Reiseziel Ostafrika: Rupert Reithmeier startet am kommenden Sonntag nach Tansania. Foto: Dagmar Rutt

"Weltwärts": Rupert Reithmeier steht afrikanischen Schülern zur Seite

Planegg - Der Planegger Rupert Reithmeier (28) geht für den Freiwilligendienst "Weltwärts" auf Reisen: Er hilft Schulkindern in Tansania.

Die achtmonatige Reise mit seiner Freundin durch Neuseeland und Südostasien machte Rupert Reithmeier Lust auf mehr: Kaum zurück in Planegg, bewarb er sich um die Teilnahme an einem Hilfsprojekt in Tansania - und wurde genommen. Am 15. August verlässt der 28-Jährige seine Heimat, lernt Suaheli und widmet sich den Schülern einer diözesanen Sekundarschule in Rulenge.

„Ich will die Leute und die Kultur kennen lernen“, sagt Rupert Reithmeier.
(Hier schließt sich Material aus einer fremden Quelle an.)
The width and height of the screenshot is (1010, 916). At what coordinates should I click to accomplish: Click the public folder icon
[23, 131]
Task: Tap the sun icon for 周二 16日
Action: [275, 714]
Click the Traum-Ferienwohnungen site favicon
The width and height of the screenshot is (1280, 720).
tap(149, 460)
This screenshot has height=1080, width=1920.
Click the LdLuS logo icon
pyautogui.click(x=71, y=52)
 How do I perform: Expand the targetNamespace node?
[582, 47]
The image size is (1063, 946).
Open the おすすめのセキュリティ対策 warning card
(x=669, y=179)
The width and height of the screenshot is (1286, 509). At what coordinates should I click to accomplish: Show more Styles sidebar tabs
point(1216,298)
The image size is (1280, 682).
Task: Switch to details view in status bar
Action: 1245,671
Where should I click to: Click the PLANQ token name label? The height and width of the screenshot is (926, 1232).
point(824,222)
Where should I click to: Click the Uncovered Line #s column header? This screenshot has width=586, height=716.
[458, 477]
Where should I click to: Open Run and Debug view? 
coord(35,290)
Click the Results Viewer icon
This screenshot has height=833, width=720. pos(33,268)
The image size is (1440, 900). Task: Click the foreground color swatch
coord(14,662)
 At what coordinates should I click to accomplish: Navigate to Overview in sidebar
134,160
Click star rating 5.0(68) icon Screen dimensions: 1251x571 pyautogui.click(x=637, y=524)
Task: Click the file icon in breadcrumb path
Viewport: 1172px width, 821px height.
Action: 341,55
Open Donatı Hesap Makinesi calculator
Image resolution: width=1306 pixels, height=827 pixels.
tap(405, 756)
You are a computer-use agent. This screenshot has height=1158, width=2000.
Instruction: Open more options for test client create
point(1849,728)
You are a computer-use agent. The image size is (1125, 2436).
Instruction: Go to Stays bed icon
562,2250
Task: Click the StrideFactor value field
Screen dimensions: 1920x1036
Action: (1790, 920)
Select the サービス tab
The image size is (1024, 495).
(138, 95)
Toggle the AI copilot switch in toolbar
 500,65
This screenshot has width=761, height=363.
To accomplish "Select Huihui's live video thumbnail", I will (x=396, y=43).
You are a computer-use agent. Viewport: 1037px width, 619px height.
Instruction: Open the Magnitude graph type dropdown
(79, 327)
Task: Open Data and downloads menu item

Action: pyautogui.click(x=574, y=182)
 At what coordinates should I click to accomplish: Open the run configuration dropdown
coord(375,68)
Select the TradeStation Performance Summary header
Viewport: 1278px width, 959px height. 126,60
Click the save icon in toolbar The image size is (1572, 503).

Dem Absolventen des Feodor-Lynen-Gymnasiums und Diplom-Sportwissenschaftler liegt viel daran, den Menschen in einem der ärmsten Länder der Welt zu helfen. „Ich möchte ihnen etwas aus meiner Kultur zeigen. Austausch und Verständigung zwischen Afrika und Deutschland sind mir wichtig.“ Was ihn fernab von Industrie und Gewerbe in Rulenge, einem Dorf im Nordwesten Tansanias, konkret erwartet, weiß er noch nicht. Fest steht: „Ich werde im Unterricht in Englisch, Mathe und Naturwissenschaften mithelfen und Freizeitaktivitäten planen.“

Damit Rupert Reithmeier nicht völlig unvorbereitet in Afrika eintrifft, ermöglichte ihm seine Entsendeorganisation BDKJ (Bund der Katholischen Jugend) ein Vorbereitungsseminar. An insgesamt 13 Tagen befasste sich der gebürtige Planegger mit Themen wie Armut, Entwicklungspolitik und Sicherheit. Er erfuhr von Krankheiten wie Malaria, die jährlich 60 000 Tansanier in den Tod reißt, von der niedrigen Lebenserwartung und hohen Säuglingssterblichkeit. Doch selbst Warnungen über harte Lebensbedingungen schrecken Rupert Reithmeier nicht ab. „Die Seminare haben mich darin bestärkt, dass ich das machen will“, betont er. „Ich war mir vorher schon bewusst, dass es Gefahren gibt.“ All seine Stärken möchte der 28-Jährige in das Projekt von "Weltwärts", einem Freiwilligendienst des Bundesministeriums für wirtschaftliche Zusammenarbeit und Entwicklung, einbringen: Als gelassener, anpassungsfähiger und sportbegeisterter Mensch kann er gut auf Fremde zugehen. „Ich hoffe, dass es eine tolle Erfahrung mit vielen schönen Erlebnissen wird.“

Auch für den Berufsweg verspricht sich Rupert Reithmeier wichtige Erkenntnisse. „Ich will mit Kindern und Jugendlichen arbeiten“, lässt er wissen und nennt das Stichwort „Erlebnispädagogik“. Erfahrungen in der Jugendarbeit hat er bereits unter anderem in der Katholischen Jugend der Planegger Pfarrei St. Elisabeth gesammelt. Was er in den nächsten zwölf Monaten erlebt - darüber will der 28-Jährige die Merkur-Leser auf dem Laufenden halten. Außerdem veröffentlicht er Berichte im Internet auf www.rupertanzania.wordpress.com.